→ **WHAT THE TASK REQUIRES**: Reproduce exactly the entries from the "The width and" line to the end. Skip all pictures.

[PROVIDED RECORDS]

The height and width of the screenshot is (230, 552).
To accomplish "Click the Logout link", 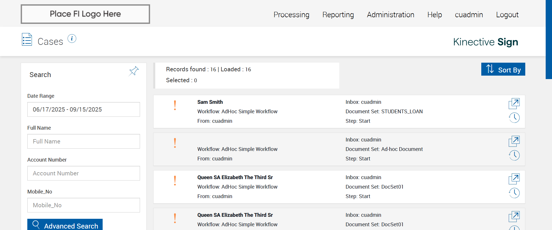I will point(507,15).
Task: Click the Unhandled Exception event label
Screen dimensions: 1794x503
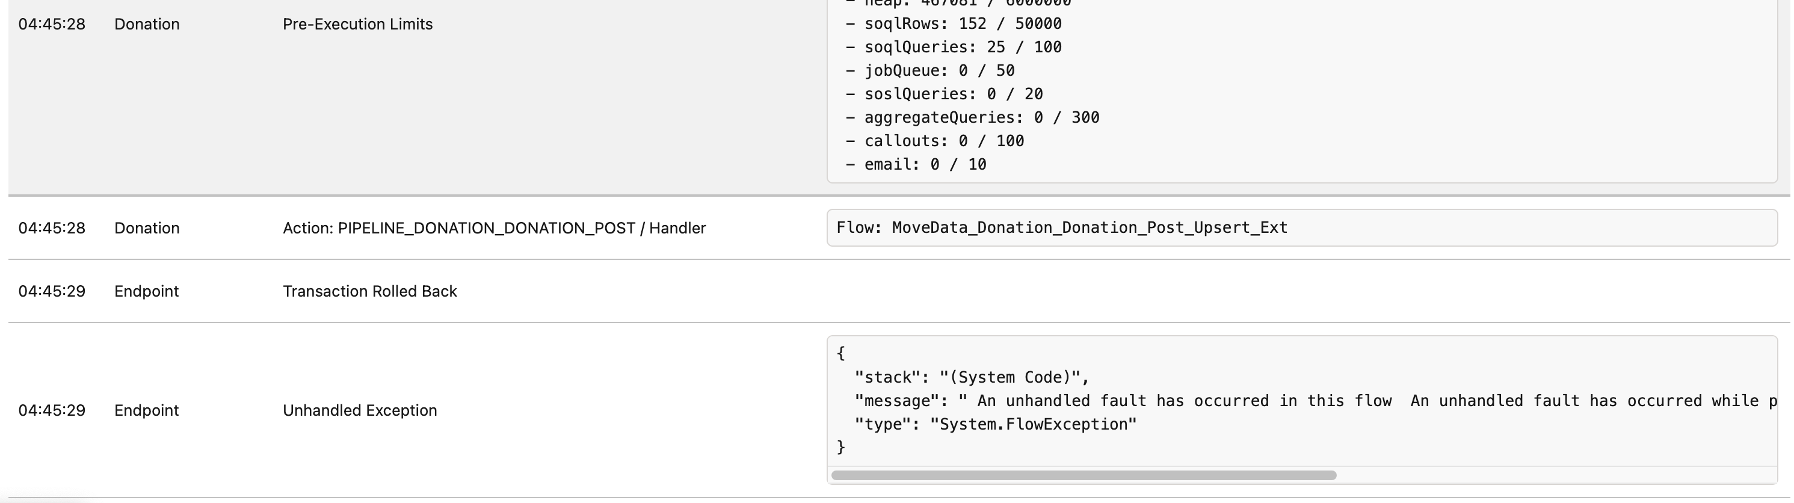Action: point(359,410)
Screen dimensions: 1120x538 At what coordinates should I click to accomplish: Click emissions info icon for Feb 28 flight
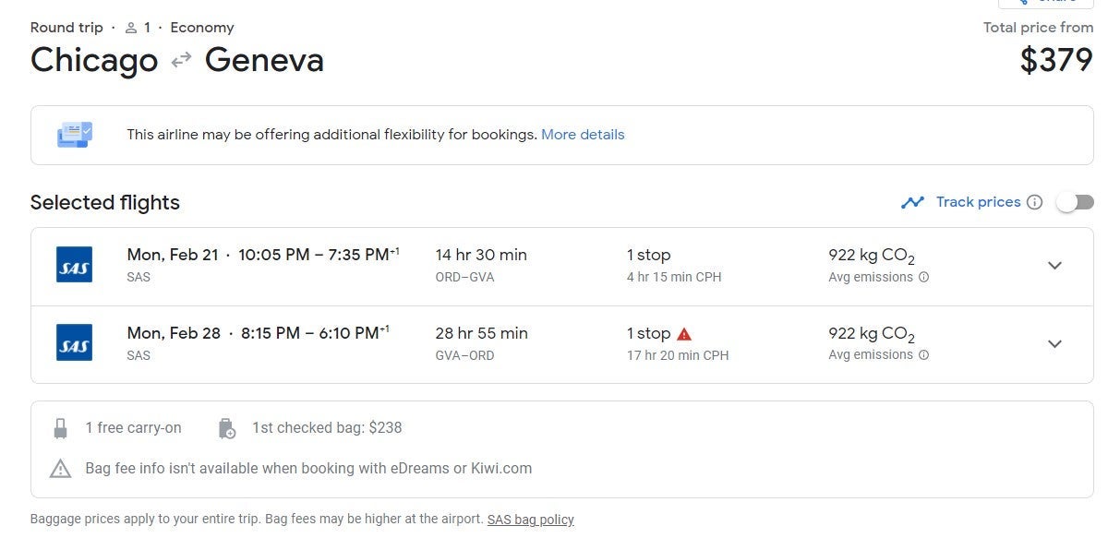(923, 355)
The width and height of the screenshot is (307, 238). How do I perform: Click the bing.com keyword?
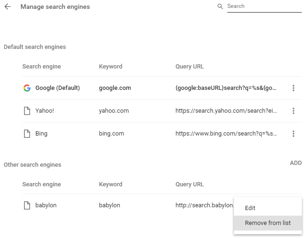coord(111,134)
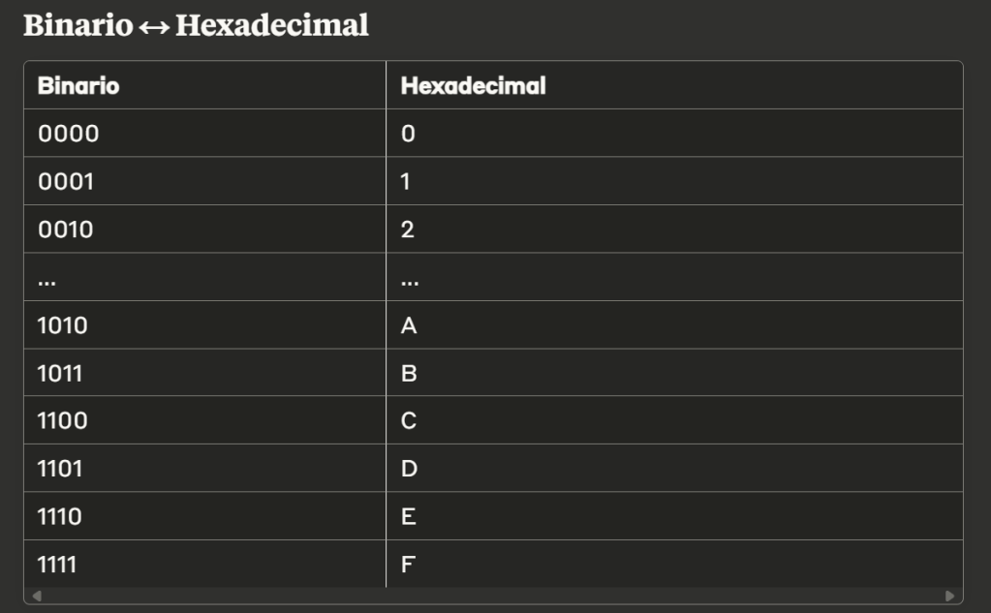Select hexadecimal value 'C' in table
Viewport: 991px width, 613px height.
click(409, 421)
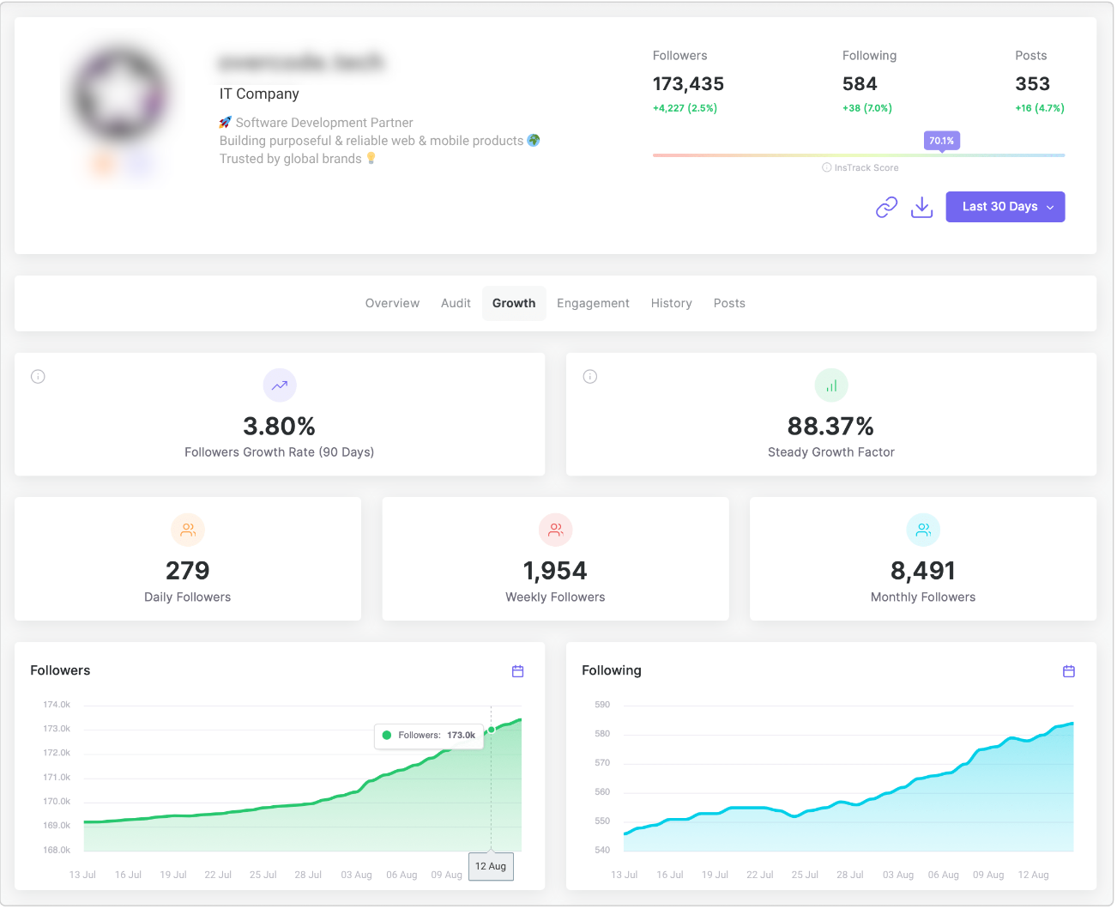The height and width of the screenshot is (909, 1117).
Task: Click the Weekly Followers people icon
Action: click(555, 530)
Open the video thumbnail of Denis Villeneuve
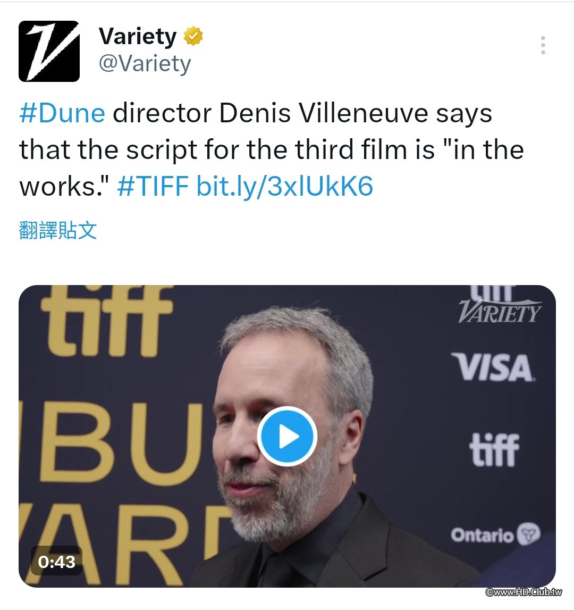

[/PROVIDED RECORDS]

→ **COMPLETED TASK**:
The width and height of the screenshot is (307, 238). How do I perform: Click the bing.com keyword?
coord(111,134)
Select hexadecimal value 'C' in table
Viewport: 991px width, 613px height.
click(409, 421)
The height and width of the screenshot is (909, 1117).
Task: Click the Weekly Followers people icon
Action: click(555, 530)
Open the video thumbnail of Denis Villeneuve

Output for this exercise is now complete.